RSR believes that Retail Winners (those that outperform their competitors and the industry as a whole) unconsciously work the BOOT to their advantage. Our benchmark studies consistently show this is true.
I‘d like to take a few minutes today to talk about one of four BOOT elements. Of all of them, it is easiest to gloss over Organizational Inhibitors. The survey answers tend always to be the same. There are ROI hurdles. Our technology infrastructures are a mess. In fact, if we are to believe several years of survey responses, technology infrastructures are the most significant inhibitor to change. But what is easily overlooked is how those infrastructures got that way, and the vested interest the enterprise might have in keeping them that way.
Resistance To Change: It’ll Get You Every Time
When I was a CIO I learned a valuable truth: You never like your old system as much as the day AFTER you replace it with a new one. That’s true for the user community, and in fact, it’s often true for the IT group as well. It may have been held together with baling wire and chewing gum, but it was OURS. It had nuances no package could have, and allowed us to do unique and special things. And Susan in IT, hey, she knew that home grown payroll package like the back of her hand. And Doug, well he could tweak that merchandising report like no one else.
Why does this matter? It matters because it defines the difference between technology success and failure. Resistance to change can trump EVERYTHING, and bring the business to its knees.

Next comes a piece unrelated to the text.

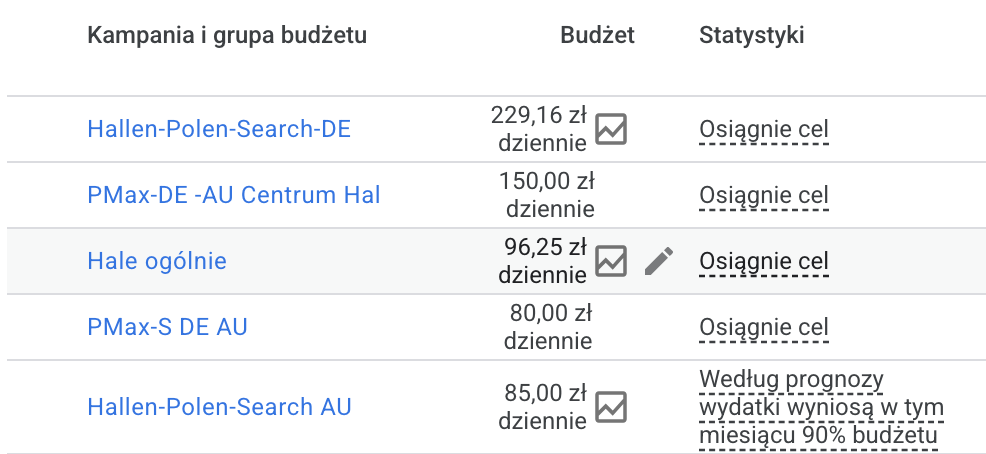This screenshot has width=986, height=454.
Task: Open budget chart for Hallen-Polen-Search-DE
Action: pyautogui.click(x=611, y=129)
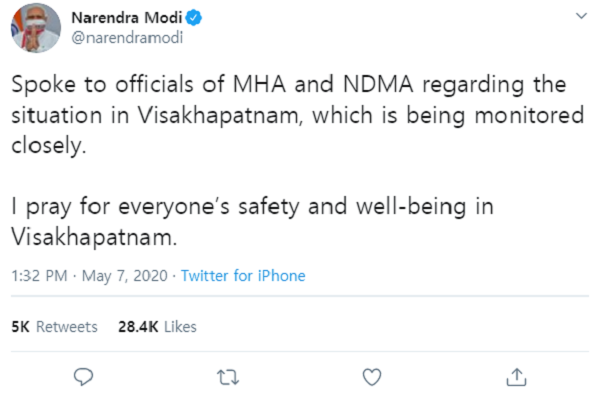Open the share tweet upload icon

click(x=517, y=377)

How else do we explain how ten apparel manufacturers successfully implement a package, and an eleventh fails to implement the same package, blaming revenue shortfalls on a poor implementation? Perhaps the IT department didn’t gel well with the systems integrators hired to do the implementation. Perhaps the users didn’t document exactly what they did “in the old system “. And maybe even worse, perhaps standard operating procedures had fallen so much into folklore that no one even really knew who did a particular task, and why it was critical to the running of the enterprise. What if all of the above was true? Most likely there were mixed emotions about implementing a new infrastructure anyway.

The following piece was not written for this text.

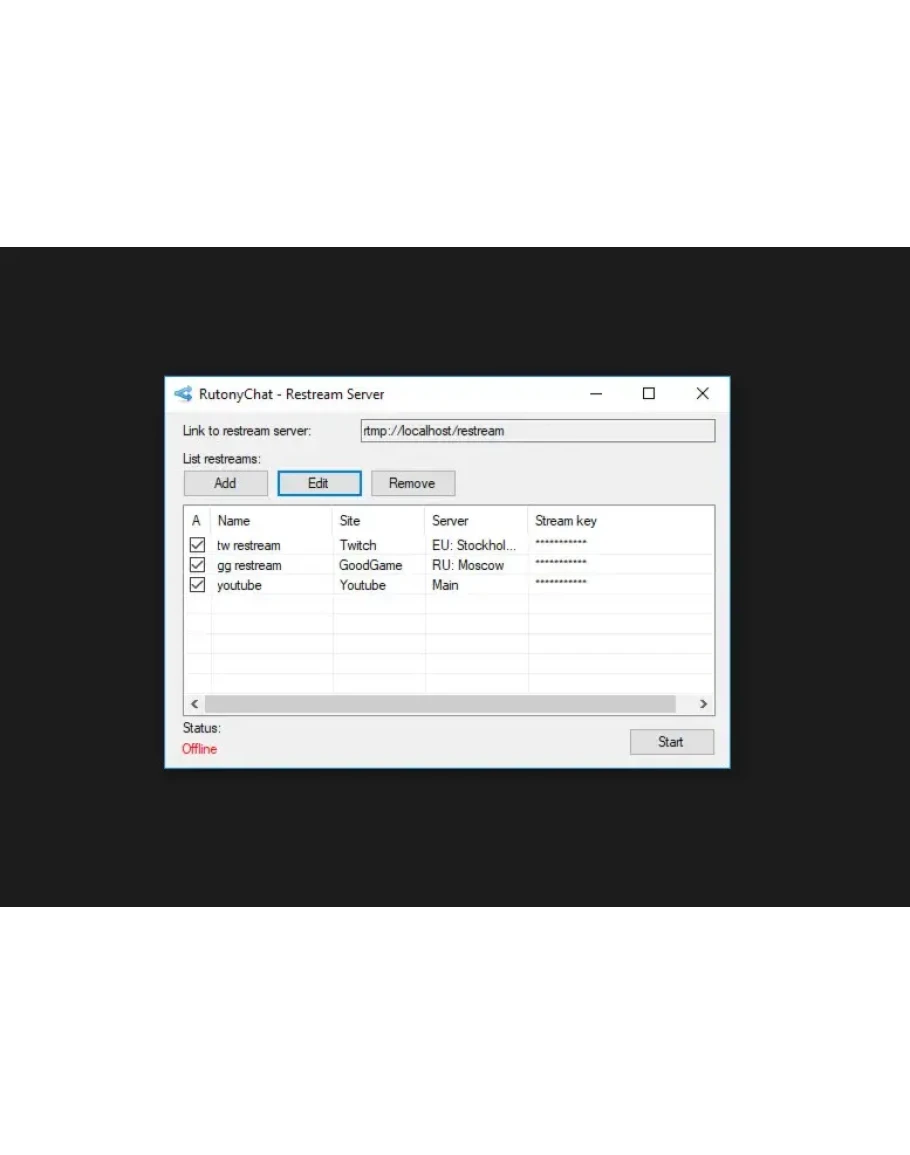The image size is (910, 1155).
Task: Toggle the tw restream checkbox
Action: pyautogui.click(x=197, y=545)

Let’s face it. Some people say they like change. Truth be told, NO ONE likes change. It makes people uncomfortable. This is a truth of life.
RSR does not do quadrants, waves or any other vendor evaluations. In fact, I’ll go out on a limb here and say that most of today’s mature software applications (suites and point solutions) work. They’re successfully used by tens, if not hundreds of companies. Yet periodically, we still hear reports of high profile failures. From time to time, a company will still blame a poor quarter on a system implementation.
Everyone Is Coin Operated
I know we’re preaching to the choir here, but it’s still worth noting: subtle resistance to change can completely derail a project. It’s easy to create Service Level Agreements (SLAs) for vendors and for day-to-day IT operations, but it’s not so easy to create them for new implementations.
There’s only one choice. And that’s to tie every single involved party’s compensation to the success of a new implementation. Start with systems selection and drive all the way through to post-implementation support. The business executives, the actual line staff, and the IT group should all have skin in the game. Of course, this requires executive level support. The correct word is “mandate “. But it also requires a coalition on the ground. It requires teamwork and willingness. Willingness doesn’t mean “happiness “. As I said, no one really likes to change.
There is no longer any excuse for failed implementations of mature technology solutions. None. That may sound radical, but I have seen what the willing can do. I have also seen how the unwilling can sabotage even the best technically drawn out project plan. Before you embark on ANY system implementation, ask yourself… are we willing? If not, it might be better to wait. You can’t wait forever, but it’s important to wait until the organization can grit its collective teeth and push through it. There is really no other way.